Thanks to all who responded to my original post, particularly to Toby who pointed me in the right direction: I was mistakenly (and stupidly ...) using: <meta http-equiv="content-type" content="text/html;charset=&dtml-encoding;"> instead of: <dtml-call "RESPONSE.setHeader('content-type','text/html;charset=utf-8')"> in my standard_html_header, so I was encoding on the browser, but not over http !!! This solved everything, but an issue remains: I started fiddling with encoding, when I wanted to full text index my utf-8 encoded unicode content with ZCTextIndex and the lexicon gave me the usual ordinal not in range decoding error when building the index. Now I have a clean unicode setup (i.e. no locale when starting Zope and no sys.setdefaultendoding when starting python 2.1.3) and the lexicon started again to give me errors, for example when indexing a string containing "isn't" (the errors are generated at line 133 in lexicon.py).

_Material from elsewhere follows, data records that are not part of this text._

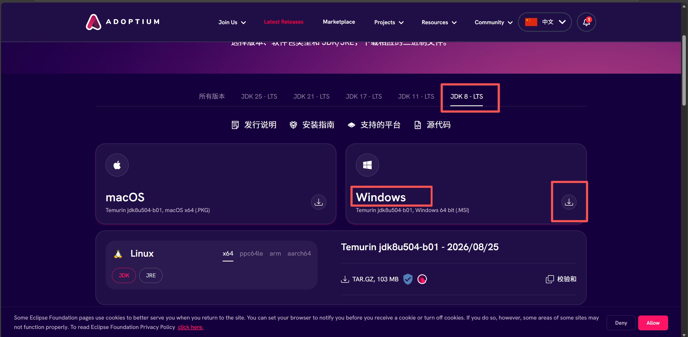Screen dimensions: 688x337
Task: Click the Apple macOS logo icon
Action: point(117,165)
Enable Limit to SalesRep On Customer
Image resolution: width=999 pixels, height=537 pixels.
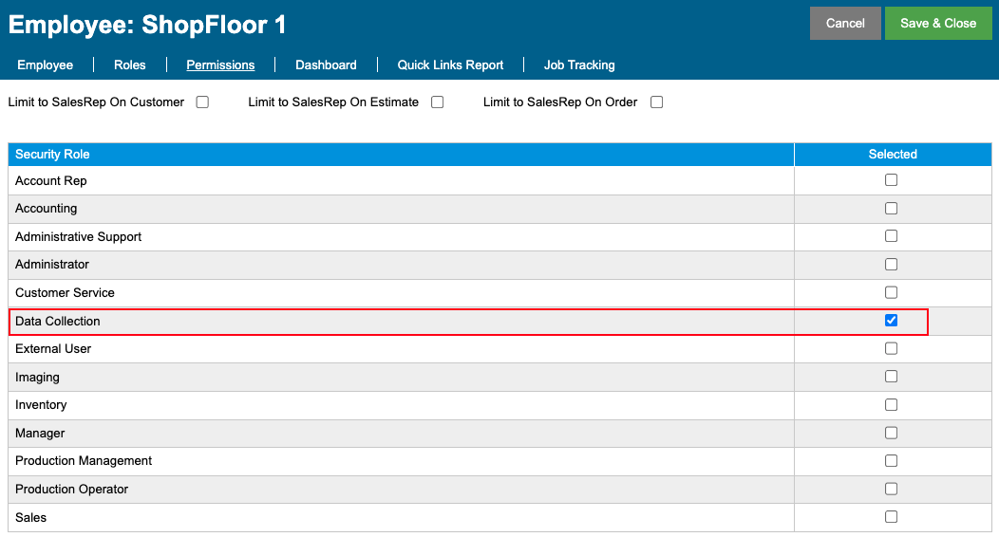click(202, 102)
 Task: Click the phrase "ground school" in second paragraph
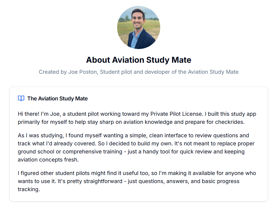(36, 152)
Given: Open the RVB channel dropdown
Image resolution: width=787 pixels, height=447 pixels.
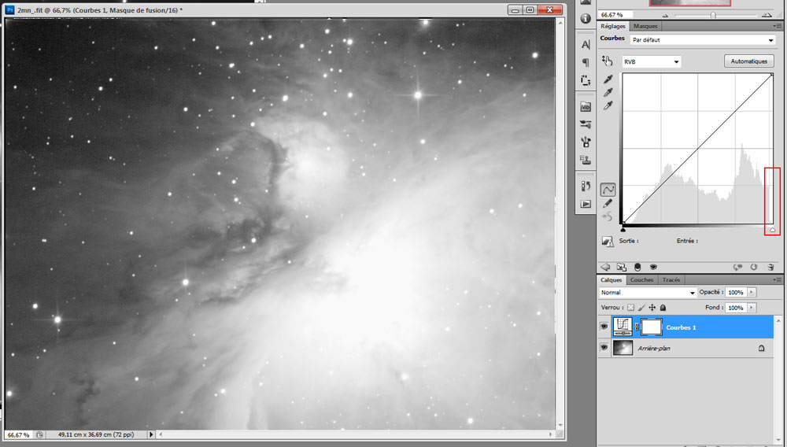Looking at the screenshot, I should tap(651, 61).
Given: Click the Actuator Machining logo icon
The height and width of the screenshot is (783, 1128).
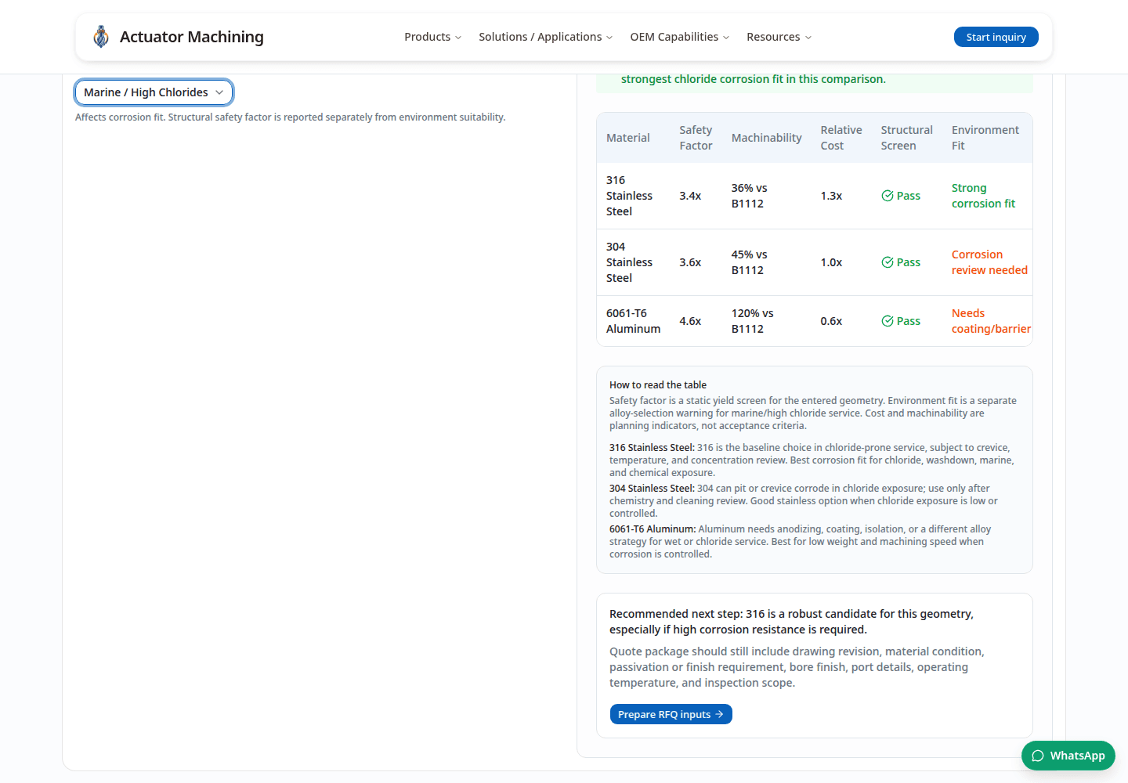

I searched the mail list archives and I found references to an old ZCTextIndex bug (597 in the collector), whose resolution seems to require starting zope with a -L option. Now I am a little bit confused and I ask if someone has a firm understanding on the status of Zope find/search support of unicode string containing high chars. Specifically: 1. Does the standard ZCTextIndex coming with Zope 2.6.1 support this ? 2. If yes, do I need to start Zope with a particular locale ? 3. Regarding these issues, is the recently released TextIndexNG ver.2 a better solution ? NB: if this matters, I have utf-8 encoded content in various languages, so I would prefer not to have to use any -L setting when starting Zope as I do not need to support TTW content editing. TIA, --peppo
-----Original Message----- From: Toby Dickenson [mailto:tdickenson@geminidataloggers.com] Sent: giovedì 24 luglio 2003 9.33 To: giuseppe.bonelli@tiscali.it; Giuseppe Bonelli; zope@zope.org Subject: Re: [Zope] strange unicode behaviour
[...snip...]
I have utf-8 as sys.defaultencoding and I do not load any locale when starting Zope.
That is old advice that predates Zope 2.6. It was never a particularly good idea, because it affects all of pythons internals. You only need to encode your unicode as utf-8 (or other encoding) before sending it over the network, and ZPublisher is capable of doing that itself if you tell it the encoding in the header.